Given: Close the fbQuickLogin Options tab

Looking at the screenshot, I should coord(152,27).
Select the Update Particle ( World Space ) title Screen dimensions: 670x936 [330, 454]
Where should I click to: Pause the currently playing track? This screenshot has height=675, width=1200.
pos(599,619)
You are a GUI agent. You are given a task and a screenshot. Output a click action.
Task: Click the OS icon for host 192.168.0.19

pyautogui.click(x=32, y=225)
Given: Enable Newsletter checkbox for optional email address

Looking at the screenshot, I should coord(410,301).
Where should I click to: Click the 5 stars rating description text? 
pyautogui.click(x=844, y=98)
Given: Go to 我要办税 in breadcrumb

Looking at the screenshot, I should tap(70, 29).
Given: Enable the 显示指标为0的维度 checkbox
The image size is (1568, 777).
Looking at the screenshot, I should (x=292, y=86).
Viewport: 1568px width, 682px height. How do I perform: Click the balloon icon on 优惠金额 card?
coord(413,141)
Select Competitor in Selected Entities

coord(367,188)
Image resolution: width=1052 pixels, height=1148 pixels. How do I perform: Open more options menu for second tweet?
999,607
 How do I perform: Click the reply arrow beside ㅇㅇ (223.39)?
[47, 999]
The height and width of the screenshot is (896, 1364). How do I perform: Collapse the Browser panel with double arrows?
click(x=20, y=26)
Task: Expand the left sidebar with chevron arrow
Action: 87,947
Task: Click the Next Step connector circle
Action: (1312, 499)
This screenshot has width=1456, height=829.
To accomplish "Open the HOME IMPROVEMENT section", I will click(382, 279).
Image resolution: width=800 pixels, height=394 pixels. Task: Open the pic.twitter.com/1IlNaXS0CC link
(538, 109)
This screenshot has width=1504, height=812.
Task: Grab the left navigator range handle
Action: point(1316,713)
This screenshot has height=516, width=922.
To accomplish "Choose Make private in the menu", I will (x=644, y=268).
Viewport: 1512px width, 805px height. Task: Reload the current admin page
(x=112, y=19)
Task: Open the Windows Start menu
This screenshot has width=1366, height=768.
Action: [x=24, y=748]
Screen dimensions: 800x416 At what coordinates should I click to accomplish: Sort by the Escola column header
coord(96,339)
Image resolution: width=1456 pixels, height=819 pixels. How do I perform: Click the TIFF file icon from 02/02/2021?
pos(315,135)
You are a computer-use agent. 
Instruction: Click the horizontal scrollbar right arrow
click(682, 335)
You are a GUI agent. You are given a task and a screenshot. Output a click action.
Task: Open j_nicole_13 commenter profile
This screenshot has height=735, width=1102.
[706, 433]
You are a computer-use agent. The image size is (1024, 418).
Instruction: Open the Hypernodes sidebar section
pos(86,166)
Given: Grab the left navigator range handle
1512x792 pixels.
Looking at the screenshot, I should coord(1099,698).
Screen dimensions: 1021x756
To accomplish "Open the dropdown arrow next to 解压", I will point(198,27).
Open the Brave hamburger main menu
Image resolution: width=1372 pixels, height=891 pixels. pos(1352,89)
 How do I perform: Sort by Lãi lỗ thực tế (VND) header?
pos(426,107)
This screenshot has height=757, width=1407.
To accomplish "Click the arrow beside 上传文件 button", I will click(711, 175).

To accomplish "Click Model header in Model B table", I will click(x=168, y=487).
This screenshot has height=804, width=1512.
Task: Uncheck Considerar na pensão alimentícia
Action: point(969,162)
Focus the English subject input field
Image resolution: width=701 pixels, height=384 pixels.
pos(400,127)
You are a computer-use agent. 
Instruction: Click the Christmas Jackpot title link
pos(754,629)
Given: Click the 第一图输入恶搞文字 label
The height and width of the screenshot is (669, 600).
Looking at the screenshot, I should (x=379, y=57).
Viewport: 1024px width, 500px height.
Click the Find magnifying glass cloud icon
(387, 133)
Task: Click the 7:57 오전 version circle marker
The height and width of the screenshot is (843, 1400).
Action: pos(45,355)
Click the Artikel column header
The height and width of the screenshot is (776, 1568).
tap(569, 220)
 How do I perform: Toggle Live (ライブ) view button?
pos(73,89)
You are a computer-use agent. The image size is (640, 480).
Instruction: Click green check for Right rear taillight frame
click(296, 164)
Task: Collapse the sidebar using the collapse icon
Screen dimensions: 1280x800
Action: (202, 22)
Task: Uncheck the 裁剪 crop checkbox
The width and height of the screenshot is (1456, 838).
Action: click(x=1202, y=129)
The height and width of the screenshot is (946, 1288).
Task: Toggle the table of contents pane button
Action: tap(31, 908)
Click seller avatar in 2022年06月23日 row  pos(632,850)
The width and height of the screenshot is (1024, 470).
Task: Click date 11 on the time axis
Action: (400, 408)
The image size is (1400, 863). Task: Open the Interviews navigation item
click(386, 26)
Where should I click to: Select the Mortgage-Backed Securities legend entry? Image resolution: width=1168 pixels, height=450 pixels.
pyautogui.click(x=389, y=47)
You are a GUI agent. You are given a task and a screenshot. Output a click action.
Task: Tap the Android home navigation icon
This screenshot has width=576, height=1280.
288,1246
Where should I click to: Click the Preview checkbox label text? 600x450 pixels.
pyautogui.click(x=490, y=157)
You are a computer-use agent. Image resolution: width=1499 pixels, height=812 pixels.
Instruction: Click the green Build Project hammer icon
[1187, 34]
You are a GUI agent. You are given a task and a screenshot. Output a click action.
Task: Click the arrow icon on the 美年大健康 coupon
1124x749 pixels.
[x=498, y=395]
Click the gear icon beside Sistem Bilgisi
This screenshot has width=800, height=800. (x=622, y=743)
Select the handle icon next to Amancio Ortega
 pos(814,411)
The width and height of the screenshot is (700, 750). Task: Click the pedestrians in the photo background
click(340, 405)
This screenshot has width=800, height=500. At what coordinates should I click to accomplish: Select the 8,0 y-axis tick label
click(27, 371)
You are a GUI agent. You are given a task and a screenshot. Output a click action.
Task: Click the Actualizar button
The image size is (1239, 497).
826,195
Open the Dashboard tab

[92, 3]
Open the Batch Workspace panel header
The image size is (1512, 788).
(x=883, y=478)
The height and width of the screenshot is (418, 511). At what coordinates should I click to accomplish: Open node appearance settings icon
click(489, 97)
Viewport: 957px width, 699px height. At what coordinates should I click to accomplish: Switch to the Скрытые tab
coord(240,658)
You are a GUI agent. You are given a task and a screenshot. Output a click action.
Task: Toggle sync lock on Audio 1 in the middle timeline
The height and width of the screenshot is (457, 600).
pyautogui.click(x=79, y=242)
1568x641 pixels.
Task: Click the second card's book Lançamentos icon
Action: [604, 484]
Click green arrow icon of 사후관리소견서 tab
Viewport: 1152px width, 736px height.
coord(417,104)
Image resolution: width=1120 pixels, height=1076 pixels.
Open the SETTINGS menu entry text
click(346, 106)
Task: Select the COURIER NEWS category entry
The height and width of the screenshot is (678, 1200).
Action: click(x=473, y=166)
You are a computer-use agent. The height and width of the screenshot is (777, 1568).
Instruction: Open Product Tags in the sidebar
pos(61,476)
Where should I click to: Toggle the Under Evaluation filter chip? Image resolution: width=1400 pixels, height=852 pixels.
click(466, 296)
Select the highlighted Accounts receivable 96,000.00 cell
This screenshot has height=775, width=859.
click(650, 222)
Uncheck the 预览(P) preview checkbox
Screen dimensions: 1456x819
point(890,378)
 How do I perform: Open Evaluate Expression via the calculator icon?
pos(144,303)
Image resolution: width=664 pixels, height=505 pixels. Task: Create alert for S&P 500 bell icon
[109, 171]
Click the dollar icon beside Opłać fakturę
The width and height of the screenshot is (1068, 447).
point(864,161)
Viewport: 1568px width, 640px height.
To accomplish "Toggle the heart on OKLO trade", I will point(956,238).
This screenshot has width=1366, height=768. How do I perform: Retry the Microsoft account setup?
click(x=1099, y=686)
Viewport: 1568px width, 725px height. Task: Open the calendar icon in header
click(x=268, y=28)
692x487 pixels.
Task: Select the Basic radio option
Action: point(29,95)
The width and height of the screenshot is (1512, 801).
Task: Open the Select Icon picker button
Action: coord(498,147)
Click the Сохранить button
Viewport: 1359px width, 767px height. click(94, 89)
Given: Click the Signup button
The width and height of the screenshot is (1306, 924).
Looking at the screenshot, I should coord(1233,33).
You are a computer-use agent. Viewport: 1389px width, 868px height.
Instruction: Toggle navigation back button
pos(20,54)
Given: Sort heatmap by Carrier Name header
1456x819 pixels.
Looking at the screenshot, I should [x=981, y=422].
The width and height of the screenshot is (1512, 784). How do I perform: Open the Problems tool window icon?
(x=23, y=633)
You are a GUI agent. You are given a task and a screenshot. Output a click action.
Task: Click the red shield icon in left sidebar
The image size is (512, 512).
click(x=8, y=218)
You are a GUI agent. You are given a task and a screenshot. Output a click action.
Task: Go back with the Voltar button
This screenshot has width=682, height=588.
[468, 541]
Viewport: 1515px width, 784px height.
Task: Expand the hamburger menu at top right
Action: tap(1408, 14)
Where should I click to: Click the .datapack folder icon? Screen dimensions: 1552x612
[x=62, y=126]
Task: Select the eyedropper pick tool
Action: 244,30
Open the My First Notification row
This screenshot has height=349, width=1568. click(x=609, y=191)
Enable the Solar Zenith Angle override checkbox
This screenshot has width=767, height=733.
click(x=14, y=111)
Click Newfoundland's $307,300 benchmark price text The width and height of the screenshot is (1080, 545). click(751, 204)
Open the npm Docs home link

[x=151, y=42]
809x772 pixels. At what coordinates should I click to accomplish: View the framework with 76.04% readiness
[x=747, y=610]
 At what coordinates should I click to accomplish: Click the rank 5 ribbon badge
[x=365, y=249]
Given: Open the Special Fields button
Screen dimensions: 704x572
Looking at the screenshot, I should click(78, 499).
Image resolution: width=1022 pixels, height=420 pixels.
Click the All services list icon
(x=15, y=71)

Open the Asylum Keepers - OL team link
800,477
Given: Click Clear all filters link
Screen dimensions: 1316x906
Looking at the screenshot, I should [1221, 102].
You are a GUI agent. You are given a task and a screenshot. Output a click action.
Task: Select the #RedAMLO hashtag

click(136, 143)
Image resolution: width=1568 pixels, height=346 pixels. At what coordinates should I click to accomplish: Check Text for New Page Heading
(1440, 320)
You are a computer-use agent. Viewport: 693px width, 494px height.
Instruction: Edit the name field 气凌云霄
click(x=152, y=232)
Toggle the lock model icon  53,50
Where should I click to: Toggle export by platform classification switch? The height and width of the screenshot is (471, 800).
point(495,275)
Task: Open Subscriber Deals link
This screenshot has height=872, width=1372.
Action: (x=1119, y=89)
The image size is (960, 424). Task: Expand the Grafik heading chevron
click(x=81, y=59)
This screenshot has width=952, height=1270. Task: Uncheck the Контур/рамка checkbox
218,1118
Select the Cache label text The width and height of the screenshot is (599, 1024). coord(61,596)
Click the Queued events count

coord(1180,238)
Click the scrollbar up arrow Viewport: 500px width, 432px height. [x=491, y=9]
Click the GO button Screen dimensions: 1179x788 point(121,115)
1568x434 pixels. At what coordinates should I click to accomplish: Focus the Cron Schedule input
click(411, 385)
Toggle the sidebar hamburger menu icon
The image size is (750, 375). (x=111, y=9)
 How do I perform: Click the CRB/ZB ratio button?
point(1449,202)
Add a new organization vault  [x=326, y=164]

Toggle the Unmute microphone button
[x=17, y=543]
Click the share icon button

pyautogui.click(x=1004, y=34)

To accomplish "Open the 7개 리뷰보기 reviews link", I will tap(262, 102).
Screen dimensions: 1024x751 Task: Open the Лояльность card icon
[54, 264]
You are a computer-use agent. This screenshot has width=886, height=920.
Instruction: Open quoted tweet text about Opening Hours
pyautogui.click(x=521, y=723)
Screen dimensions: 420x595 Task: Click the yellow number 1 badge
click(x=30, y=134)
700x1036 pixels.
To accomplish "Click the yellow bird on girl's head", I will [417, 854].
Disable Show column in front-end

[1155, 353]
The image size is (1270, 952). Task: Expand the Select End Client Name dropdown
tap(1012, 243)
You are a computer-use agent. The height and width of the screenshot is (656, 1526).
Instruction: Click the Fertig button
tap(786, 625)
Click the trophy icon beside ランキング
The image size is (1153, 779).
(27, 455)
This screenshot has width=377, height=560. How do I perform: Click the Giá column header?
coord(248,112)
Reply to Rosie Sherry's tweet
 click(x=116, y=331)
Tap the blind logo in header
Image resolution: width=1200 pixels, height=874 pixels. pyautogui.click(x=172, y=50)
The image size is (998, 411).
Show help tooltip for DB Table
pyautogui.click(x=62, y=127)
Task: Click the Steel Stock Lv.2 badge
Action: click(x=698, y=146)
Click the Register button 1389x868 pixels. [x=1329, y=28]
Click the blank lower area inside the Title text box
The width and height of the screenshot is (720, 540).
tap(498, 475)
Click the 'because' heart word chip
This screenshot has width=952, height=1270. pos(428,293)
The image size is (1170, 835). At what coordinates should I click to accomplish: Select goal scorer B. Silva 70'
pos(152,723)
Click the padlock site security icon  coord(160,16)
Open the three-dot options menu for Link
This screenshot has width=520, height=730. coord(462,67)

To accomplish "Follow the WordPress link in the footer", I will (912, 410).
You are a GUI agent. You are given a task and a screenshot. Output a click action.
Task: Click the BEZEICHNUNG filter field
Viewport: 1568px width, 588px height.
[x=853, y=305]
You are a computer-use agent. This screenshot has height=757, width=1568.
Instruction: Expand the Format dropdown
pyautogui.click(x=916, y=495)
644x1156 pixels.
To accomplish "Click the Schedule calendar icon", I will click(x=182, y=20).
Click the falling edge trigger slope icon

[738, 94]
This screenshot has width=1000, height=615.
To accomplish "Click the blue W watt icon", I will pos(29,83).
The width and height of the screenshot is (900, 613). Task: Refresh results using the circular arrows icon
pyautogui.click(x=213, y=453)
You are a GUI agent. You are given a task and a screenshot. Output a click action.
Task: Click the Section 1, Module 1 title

-------------------------

• **JOB**:
Please pick out every line in the records above that contains the word "sidebar" and copy each of those lines in full.

• **EXERCISE SOLUTION**:
Task: Expand the left sidebar with chevron arrow
Instruction: Open the Hypernodes sidebar section
Task: Collapse the sidebar using the collapse icon
Instruction: Open Product Tags in the sidebar
Task: Click the red shield icon in left sidebar
Toggle the sidebar hamburger menu icon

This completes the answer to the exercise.